Convergent evolution of epibatidine resistance in poison dart frogs. (A) Schematic representation (based on Kini, 2019) of the neural‐type nicotinic acetylcholine receptor [nAChR; (α4)₂(β2)₃]. Red circles indicate the ligand‐binding domain of epibatidine in the nAChR. (B) Protein topology of the α4‐subunit and the β2‐subunit of the neural‐type nAChR. A–F indicate the loop structures at the extracellular domain in the respective subunits (Rahman et al., 2020). The black circle indicates the E‐loop involving the ligand‐binding domain of epibatidine. (C) Sequence alignment of the β2‐nAChR ligand‐binding domain. The reference amino acid sequence is from humans (Homo sapiens) and differences from this sequence are displayed for all other species. Substitutions associated with resistance are highlighted in bold. Tree topology based on Tarvin et al. (2017). For sequence accession numbers, see Table S9.

Fig. 8

Hypothesised convergent evolutionary scenarios for autoresistance in poisonous animals. It is generally assumed that autoresistance is a self‐protection phenomenon. Here, we propose a three‐step evolution scenario for the origins of autoresistance: (1) predator resistance, followed by (2) sequestration of the toxin by the predator, and (3) exploitation of the toxin for defence.
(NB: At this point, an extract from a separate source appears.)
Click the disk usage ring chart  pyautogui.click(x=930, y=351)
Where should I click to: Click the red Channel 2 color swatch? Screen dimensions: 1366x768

As this figure indicates, a similar three‐step process can be seen in diverse lineages, suggesting evolutionary convergence. The displayed examples include (A) pufferfish (family Tetraodontidae) feeding on TTX‐bearing flatworms, gastropods and echinoderms, (B) herbivorous insects feeding on CG‐containing plants, (C, D) poison dart frogs (family Dendrobatidae) feeding on toxic arthropods, (E) pitohui birds (Pitohui spp.) feeding on (among others) BTX‐bearing melyrid beetles, and (F) keelback snakes (Rhabdophis spp.) feeding on CG‐bearing anuran amphibians. BTX, batrachotoxin; CG, cardiac glycosides; TTX, tetrodotoxin.